• Target pointing data
[START]

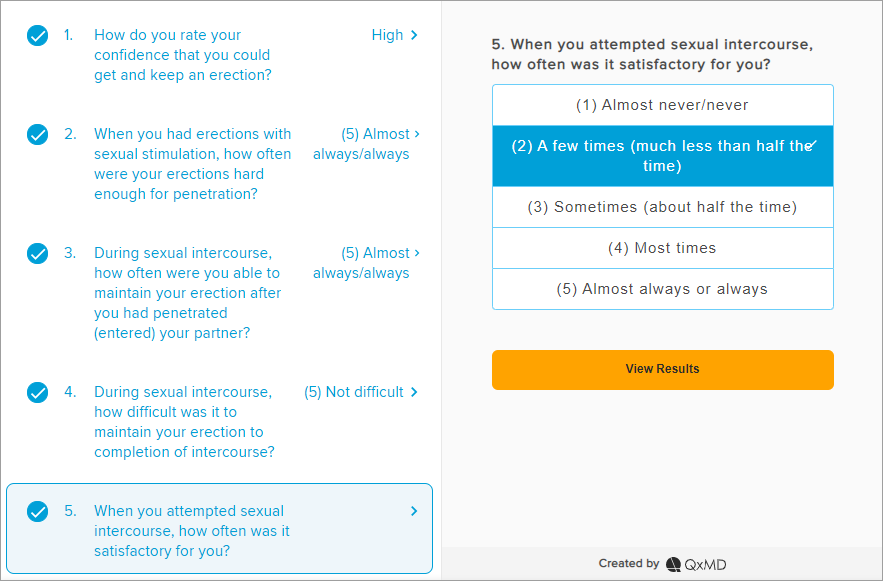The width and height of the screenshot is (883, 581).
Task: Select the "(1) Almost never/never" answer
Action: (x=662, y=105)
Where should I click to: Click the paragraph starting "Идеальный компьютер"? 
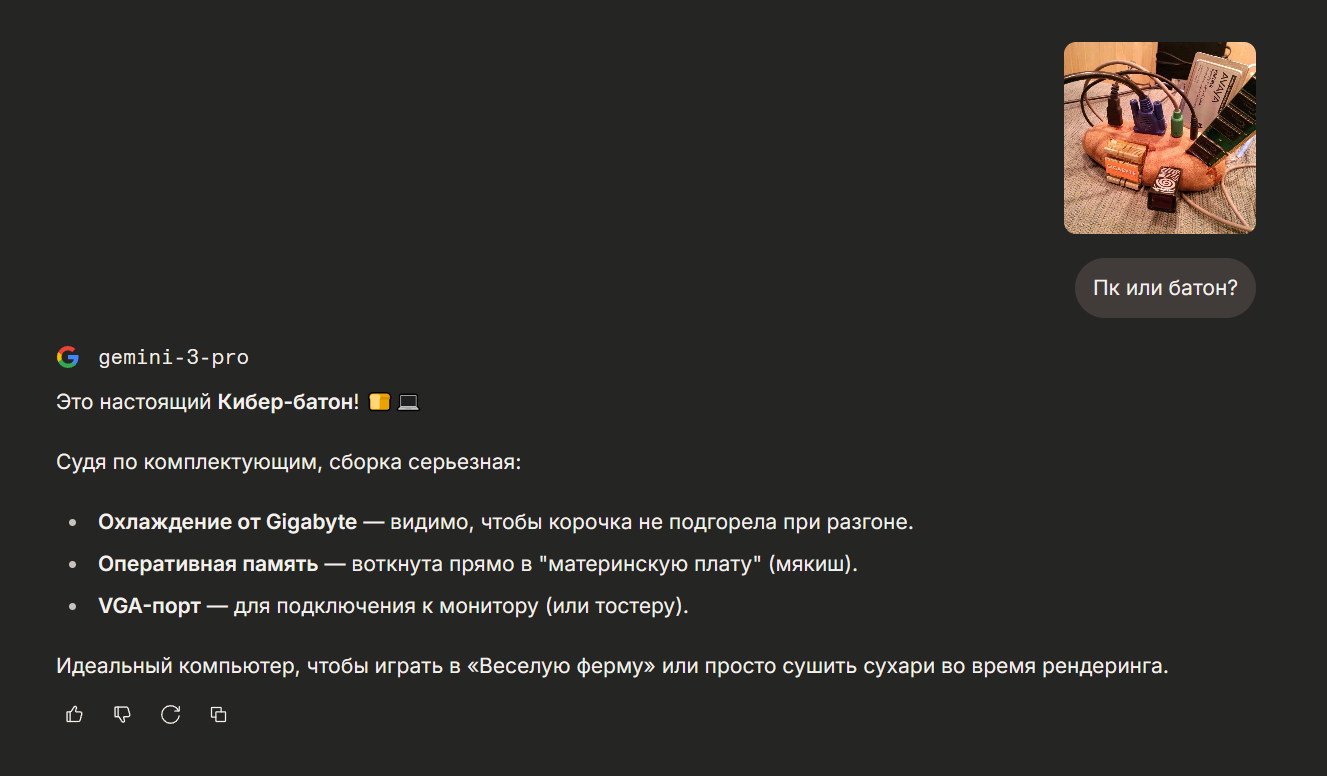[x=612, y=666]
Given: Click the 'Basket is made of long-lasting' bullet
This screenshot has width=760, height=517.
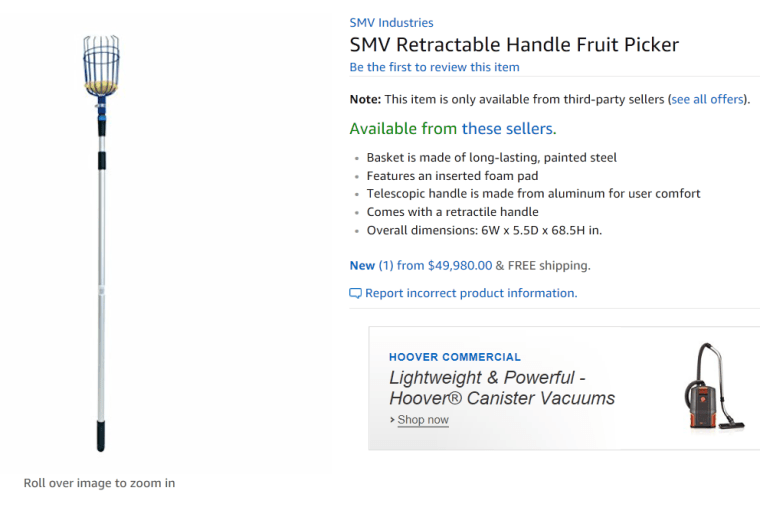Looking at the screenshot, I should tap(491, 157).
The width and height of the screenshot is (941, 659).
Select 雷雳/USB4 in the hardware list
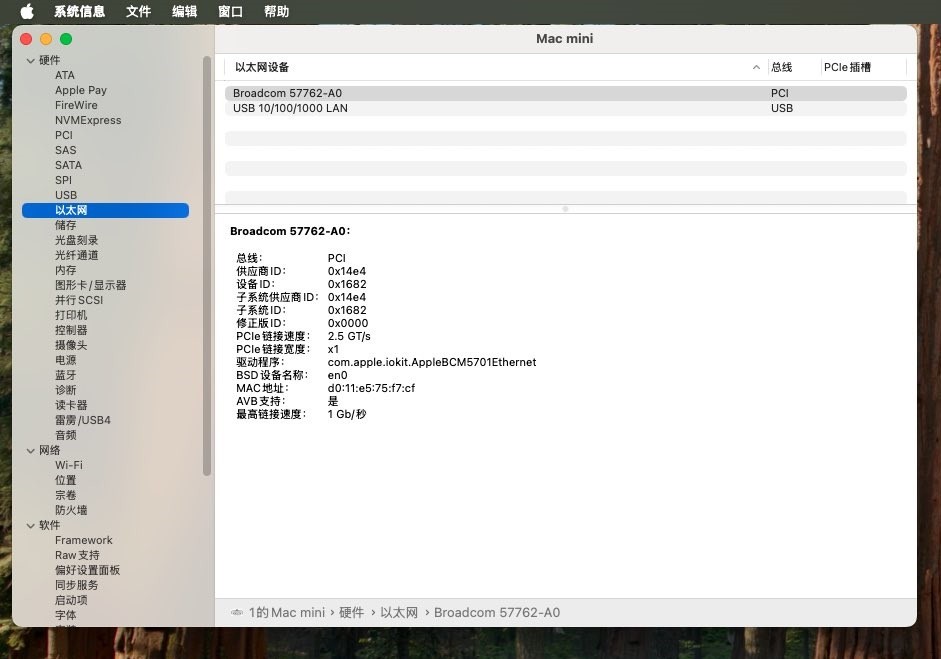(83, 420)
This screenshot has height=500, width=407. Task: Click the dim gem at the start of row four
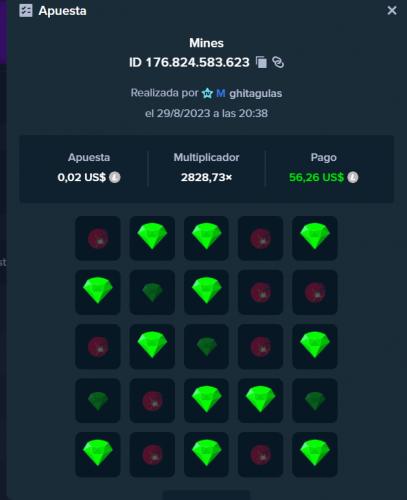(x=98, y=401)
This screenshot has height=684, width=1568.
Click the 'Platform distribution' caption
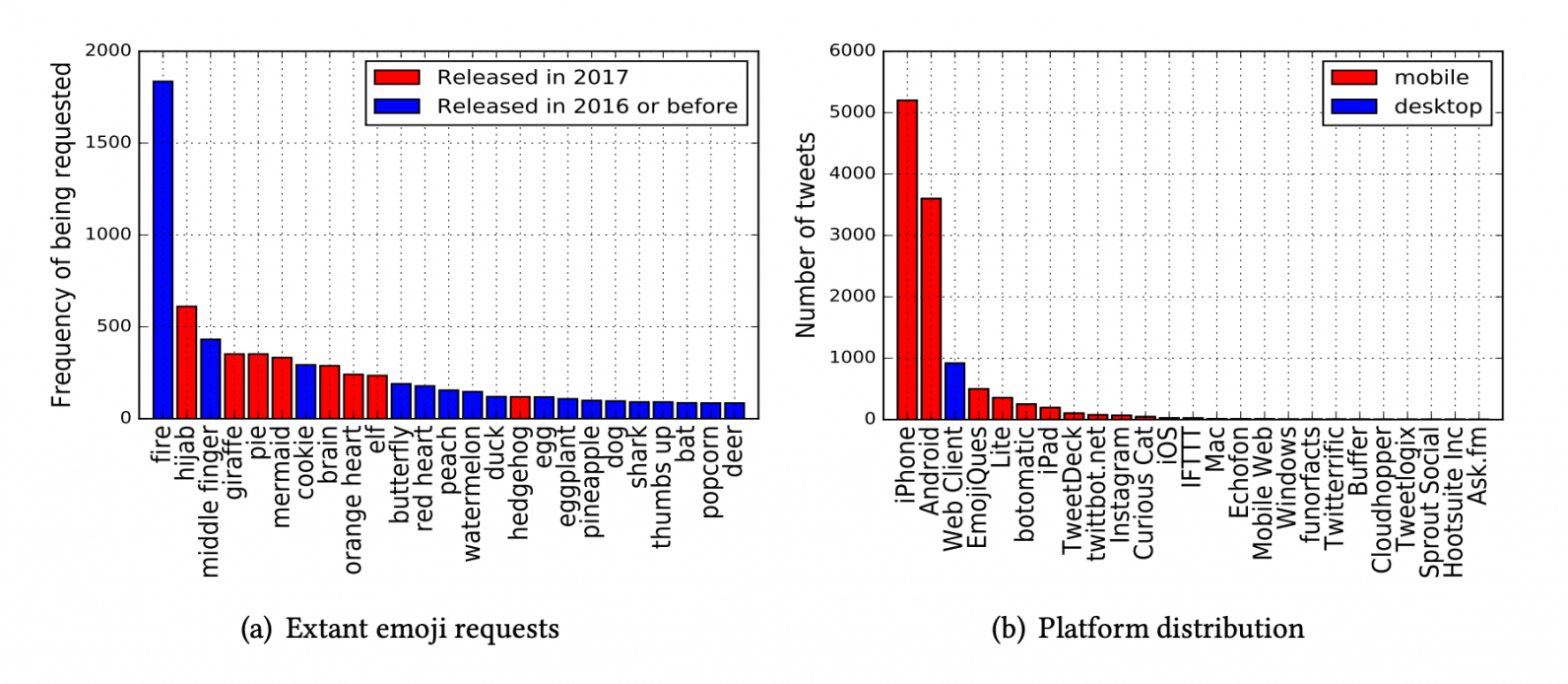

[END]

• WRITTEN REQUEST
Reproduce all of the data above word for word, without the pictures.

• SOLUTION BELOW
The width and height of the screenshot is (883, 581).
Task: Select the "(1) Almost never/never" answer
Action: (x=662, y=105)
Where should I click to: Click the paragraph starting "Идеальный компьютер"? 
[x=612, y=666]
Given: Click the 'Basket is made of long-lasting' bullet
This screenshot has width=760, height=517.
Looking at the screenshot, I should tap(491, 157).
The width and height of the screenshot is (941, 659).
Select 雷雳/USB4 in the hardware list
(83, 420)
This screenshot has height=500, width=407. Task: Click the dim gem at the start of row four
(x=98, y=401)
This screenshot has height=684, width=1568.
Click the 'Platform distribution' caption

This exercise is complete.